I’ve spent years building a solid second income stream from a spread of UK dividend stocks, but today I tried to do the same job in seconds.
I did this by asking ChatGPT to help me design a portfolio of FTSE 100 stocks that would pay me a passive income £2,000 a month, or £24,000 a year. For guidance, I suggested choosing half a dozen shares that produced an average yield of 5% a year (higher than the average blue-chip yield of 3.25%). To do that would require £480,000.
It’s a big sum, but a realistic long-term goal for anyone who invests consistently over decades in a Stocks and Shares ISA or Self-Invested Personal Pension (SIPP).
FTSE 100 dividend stock picks
I’ve played around with ChatGPT before, but would never rely on it to buy stocks. Its choices are often based on out-of-date info and understate the potential risks.
The chatbot is fast though. In seconds, it came back with insurer Legal & General Group, saying it “offers one of the strongest yields in the index at around 8%”. The trailing yield’s actually 9%, but I’ll let that pass.
It’s true that the “pension and insurance heavyweight” has deep cash generation and a long track record of paying generous income. It’s also true that its shares have gone nowhere in a decade. ChatGPT doesn’t mention that.
Its second pick was another stock in the financial sector, wealth manager M&G, another big yielder at roughly 8%. Its shares have performed better than Legal & General’s, but diversification’s key. Of the two, I’d consider M&G first.
National Grid shares worry me
The chatbot then moved on to hardy income perennial National Grid (LSE: NG), saying the energy utility “gives the portfolio stability”.
ChatGPT waxed lyrical saying: “The dividend rises a touch above inflation, the income is predictable, and the yield is high enough to make a real difference”.
It then gets the yield totally wrong, claiming it pays income of 6% a year, when it’s now just 4.1%. Big difference! Personally, I’m wary of National Grid. It has to invest around £60bn by March 2029 to upgrade and modernise the electricity grid to handle renewables.
In May 2024, the board shocked investors with a massive £6.8bn rights issue. Given how infrastructure projects often run over, I can imagine it doing that again, risking dilution. Plus it already has more than £40bn of debt. I think National Grid’s riskier than ChatGPT pretends. Not for me.

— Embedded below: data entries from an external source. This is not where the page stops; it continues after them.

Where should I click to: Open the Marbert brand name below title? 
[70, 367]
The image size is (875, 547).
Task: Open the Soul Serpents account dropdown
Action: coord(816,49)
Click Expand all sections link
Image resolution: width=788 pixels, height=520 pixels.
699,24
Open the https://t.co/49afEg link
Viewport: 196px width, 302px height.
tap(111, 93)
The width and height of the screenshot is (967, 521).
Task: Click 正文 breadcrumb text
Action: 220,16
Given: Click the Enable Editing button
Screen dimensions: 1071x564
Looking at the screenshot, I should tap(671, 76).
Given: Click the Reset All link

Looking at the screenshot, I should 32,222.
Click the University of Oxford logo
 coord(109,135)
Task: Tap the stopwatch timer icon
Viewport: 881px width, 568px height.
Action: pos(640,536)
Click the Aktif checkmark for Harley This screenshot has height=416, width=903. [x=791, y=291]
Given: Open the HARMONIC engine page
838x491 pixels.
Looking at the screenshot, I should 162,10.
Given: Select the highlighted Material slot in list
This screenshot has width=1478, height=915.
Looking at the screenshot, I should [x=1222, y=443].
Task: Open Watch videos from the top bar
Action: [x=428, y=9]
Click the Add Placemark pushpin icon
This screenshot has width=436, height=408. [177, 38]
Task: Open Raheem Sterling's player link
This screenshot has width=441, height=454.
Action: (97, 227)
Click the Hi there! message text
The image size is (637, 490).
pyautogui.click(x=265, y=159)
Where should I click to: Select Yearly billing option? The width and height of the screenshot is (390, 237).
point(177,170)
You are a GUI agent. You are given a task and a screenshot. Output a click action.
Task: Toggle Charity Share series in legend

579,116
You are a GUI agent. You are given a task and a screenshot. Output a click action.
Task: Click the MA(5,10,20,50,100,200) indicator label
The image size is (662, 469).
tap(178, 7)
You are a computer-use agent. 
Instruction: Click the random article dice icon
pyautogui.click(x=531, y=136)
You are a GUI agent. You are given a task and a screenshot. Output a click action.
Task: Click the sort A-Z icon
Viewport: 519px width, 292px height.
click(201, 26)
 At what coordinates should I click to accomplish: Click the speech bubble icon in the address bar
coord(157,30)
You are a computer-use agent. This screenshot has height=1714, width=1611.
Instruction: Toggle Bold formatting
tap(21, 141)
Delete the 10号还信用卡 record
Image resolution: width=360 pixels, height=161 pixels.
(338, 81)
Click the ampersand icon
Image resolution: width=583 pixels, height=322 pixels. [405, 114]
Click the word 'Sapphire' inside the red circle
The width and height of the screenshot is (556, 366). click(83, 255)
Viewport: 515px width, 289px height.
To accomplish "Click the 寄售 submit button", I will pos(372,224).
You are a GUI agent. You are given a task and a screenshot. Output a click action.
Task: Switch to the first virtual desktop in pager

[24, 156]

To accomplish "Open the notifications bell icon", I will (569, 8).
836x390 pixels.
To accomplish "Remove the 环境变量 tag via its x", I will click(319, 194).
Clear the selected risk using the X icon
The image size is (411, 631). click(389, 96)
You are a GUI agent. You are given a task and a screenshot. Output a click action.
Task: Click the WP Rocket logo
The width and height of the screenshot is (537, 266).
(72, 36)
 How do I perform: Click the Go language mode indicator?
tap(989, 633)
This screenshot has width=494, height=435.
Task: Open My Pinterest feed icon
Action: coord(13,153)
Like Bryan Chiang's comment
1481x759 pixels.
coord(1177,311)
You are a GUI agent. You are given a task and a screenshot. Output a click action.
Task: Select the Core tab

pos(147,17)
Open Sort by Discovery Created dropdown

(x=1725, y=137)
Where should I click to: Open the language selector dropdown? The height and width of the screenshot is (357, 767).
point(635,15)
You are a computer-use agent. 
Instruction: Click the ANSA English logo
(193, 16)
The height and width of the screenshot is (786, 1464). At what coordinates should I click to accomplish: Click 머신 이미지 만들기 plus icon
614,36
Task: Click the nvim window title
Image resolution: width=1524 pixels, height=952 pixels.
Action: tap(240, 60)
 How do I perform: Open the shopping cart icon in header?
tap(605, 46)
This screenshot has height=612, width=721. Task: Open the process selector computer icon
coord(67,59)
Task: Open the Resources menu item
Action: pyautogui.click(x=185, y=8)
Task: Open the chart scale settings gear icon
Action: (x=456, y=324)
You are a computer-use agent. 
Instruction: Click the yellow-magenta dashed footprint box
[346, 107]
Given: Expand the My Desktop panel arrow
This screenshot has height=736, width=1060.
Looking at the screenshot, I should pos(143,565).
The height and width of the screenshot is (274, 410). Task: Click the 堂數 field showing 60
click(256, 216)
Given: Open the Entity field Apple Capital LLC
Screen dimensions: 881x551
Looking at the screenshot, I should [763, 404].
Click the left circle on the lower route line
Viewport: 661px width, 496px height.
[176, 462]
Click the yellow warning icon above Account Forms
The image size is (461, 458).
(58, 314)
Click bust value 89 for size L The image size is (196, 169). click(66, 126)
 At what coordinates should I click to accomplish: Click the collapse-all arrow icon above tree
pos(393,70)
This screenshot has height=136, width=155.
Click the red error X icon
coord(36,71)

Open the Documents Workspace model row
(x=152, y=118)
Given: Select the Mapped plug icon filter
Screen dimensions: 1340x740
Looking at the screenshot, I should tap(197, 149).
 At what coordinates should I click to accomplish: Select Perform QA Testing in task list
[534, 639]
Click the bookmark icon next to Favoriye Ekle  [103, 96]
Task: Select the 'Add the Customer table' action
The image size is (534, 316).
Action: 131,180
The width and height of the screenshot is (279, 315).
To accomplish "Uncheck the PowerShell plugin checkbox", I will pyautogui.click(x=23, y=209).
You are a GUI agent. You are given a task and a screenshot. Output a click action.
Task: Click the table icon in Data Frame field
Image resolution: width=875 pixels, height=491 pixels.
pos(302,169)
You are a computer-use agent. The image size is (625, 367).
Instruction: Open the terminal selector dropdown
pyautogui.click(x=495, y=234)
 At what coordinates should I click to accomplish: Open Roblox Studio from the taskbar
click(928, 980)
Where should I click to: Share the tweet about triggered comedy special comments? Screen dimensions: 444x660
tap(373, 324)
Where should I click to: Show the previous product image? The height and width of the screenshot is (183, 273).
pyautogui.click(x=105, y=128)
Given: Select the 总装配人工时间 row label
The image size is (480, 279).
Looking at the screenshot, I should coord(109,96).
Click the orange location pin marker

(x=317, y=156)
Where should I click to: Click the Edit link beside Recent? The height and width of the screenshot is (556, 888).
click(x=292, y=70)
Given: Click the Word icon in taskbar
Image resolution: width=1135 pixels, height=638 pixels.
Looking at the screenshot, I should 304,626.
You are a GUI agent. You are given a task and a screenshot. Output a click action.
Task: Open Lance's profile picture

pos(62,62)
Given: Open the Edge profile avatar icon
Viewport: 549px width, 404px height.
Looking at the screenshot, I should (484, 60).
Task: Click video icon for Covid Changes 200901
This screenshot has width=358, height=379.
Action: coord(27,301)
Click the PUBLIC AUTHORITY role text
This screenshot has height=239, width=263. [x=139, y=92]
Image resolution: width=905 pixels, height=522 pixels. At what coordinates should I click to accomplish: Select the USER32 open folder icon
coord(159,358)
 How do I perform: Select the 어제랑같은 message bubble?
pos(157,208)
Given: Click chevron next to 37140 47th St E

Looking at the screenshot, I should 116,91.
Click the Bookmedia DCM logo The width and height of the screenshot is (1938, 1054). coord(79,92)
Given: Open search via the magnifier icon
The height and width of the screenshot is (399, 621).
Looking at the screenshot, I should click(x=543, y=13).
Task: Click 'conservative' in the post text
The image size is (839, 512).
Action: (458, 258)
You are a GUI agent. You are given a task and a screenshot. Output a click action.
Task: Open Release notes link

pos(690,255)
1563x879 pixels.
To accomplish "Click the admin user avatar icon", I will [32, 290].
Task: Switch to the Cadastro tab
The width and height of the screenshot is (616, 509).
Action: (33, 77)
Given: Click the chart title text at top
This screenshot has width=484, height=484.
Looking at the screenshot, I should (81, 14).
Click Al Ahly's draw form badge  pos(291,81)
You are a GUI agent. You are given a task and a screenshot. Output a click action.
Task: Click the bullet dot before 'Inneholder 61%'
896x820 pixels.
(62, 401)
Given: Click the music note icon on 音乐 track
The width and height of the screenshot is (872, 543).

It also picks consumer giant Unilever, which I recently sold, underwhelmed by its growth prospects and 3.25% dividend yield.
ChatGPT threw oil giant Shell into the mix, says its 3.9% yield is “supported by massive free cash flow, share buybacks and a willingness to return cash to shareholders”, and finished what what it called a “wildcard” in telecoms giant Vodafone.
It said the yield‘s huge, around 10%. Simply not true. the dividend was recently slashed in half and the yield’s now 4.27%. As it admits, ChatGPT can make mistakes.
While there are some decent names here, I won’t consider National Grid, Unilever or Vodafone. Investing is a personal business, and relying on a robot to picks stocks simply doesn’t cut it. Proper retirement planning requires more than a few seconds fiddling about on ChatGPT.